The Board of Directors of The National Book Foundation proudly bestows the Medal for Distinguished Contribution to American Letters upon

RAY BRADBURY

What is the role of a writer? "My job," said Ray Bradbury, "is to help you fall in love."

The Board of Directors of The National Book Foundation proudly bestows the Medal for Distinguished Contribution to American Letters upon Ray Bradbury, whose life work has proclaimed the incalculable value of reading; the perils of censorship; and the vital importance of building a better, more beautiful future for ourselves and our children through self-knowledge, education, and creative, life-affirming attentiveness and risk-taking.
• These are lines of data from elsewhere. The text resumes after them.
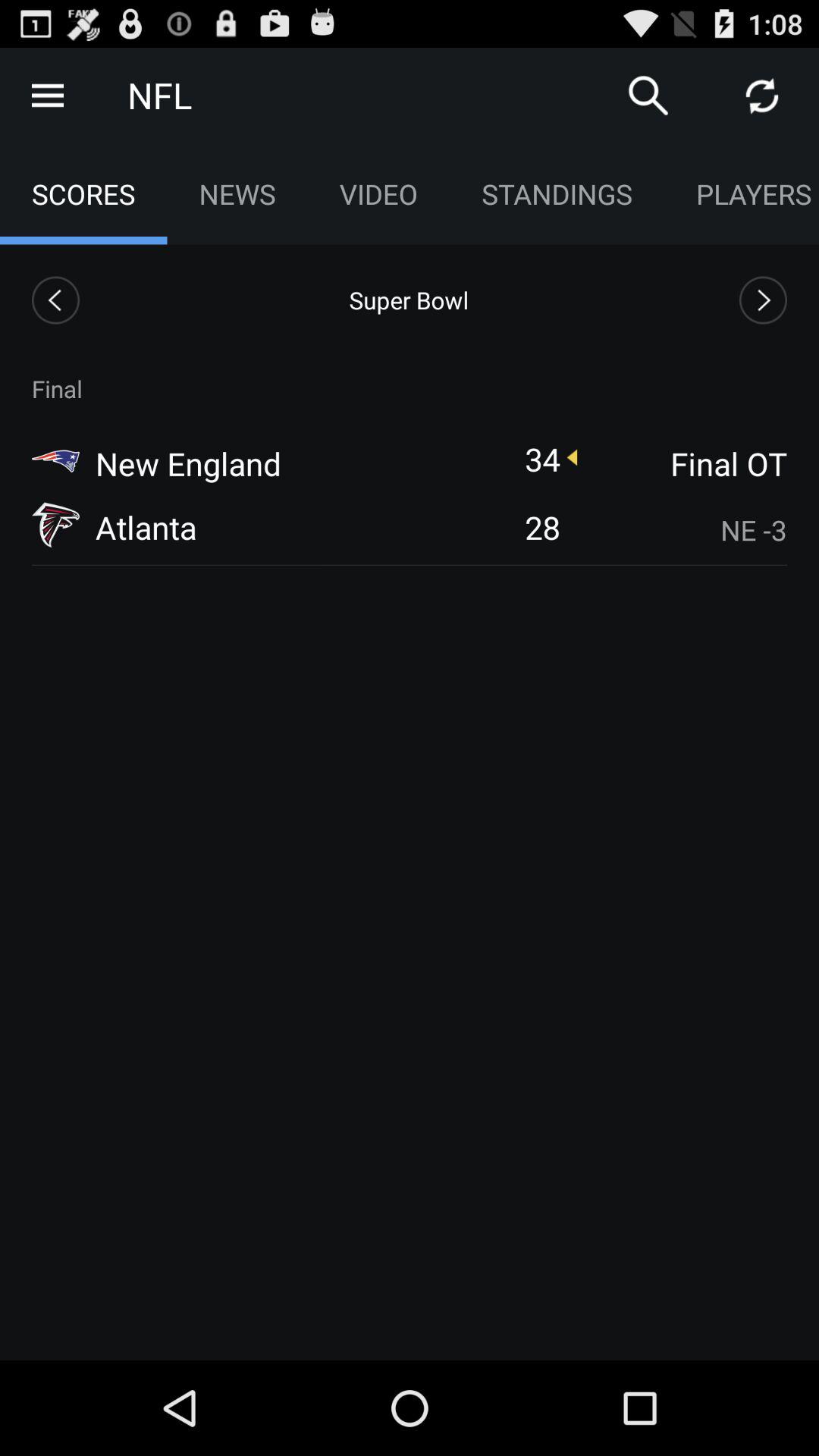
open menu (47, 95)
Given the description of an element on the screen output the (x, y) to click on. 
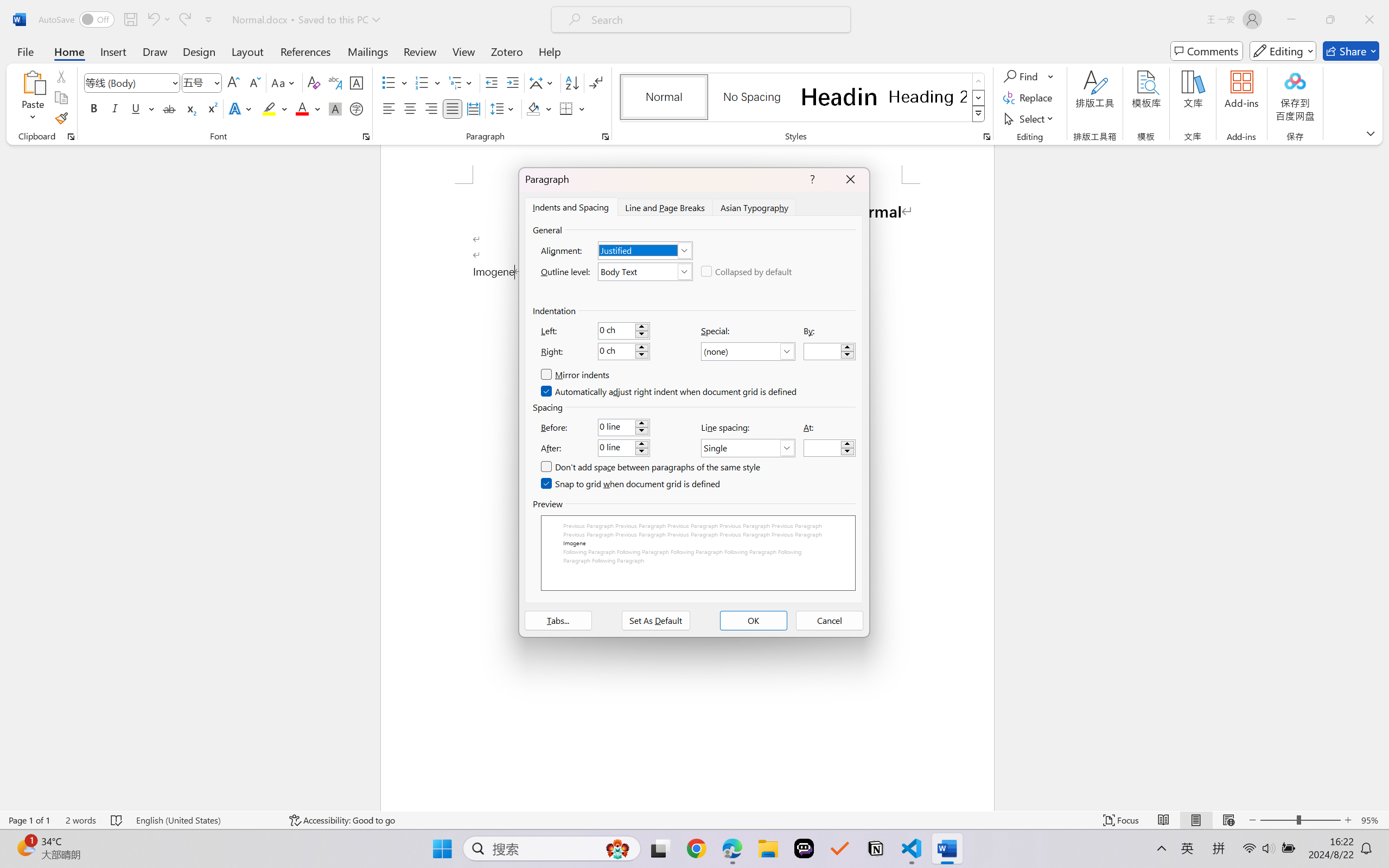
Font... (365, 136)
Undo Typing (158, 19)
Open (215, 82)
Multilevel List (461, 82)
Font Color RGB(255, 0, 0) (302, 108)
OK (753, 620)
Copy (60, 97)
Don't add space between paragraphs of the same style (651, 466)
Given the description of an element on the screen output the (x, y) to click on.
These values are the bedrock of The National Book Foundation. Our mission is to promote the reading and appreciation of great American literature among audiences across the country.

Novelist, short-story writer, essayist, playwright, children's book author, screenwriter, and poet, 80-year-old Ray Bradbury was first published in 1938, when his story "Hollerbochen's Dilemma" appeared in Imagination!, an amateur fan magazine. His reputation as a leading science fiction writer was established with the publication of The Martian Chronicles in 1950.

Since then, other "crown jewels" in the Bradbury oeuvre include The Illustrated Man (1951), Fahrenheit 451 (1953), Dandelion Wine (1957), and Something Wicked This Way Comes (1962). Among his numerous awards are the O. Henry Memorial Award, an Emmy Award (for his teleplay of The Halloween Tree), the PEN Center West Award, the World Fantasy Award for Lifetime Achievement, and the Grand Master Nebula Award from The Science Fiction and Fantasy Writers of America.

Mr. Bradbury lives in Los Angeles with his wife, Maggie. He continues to be active, writing and lecturing, reminding us that "While art cannot, as we wish it could, save us from wars, privation, envy, greed, old age, or death, it can revitalize us amidst it all."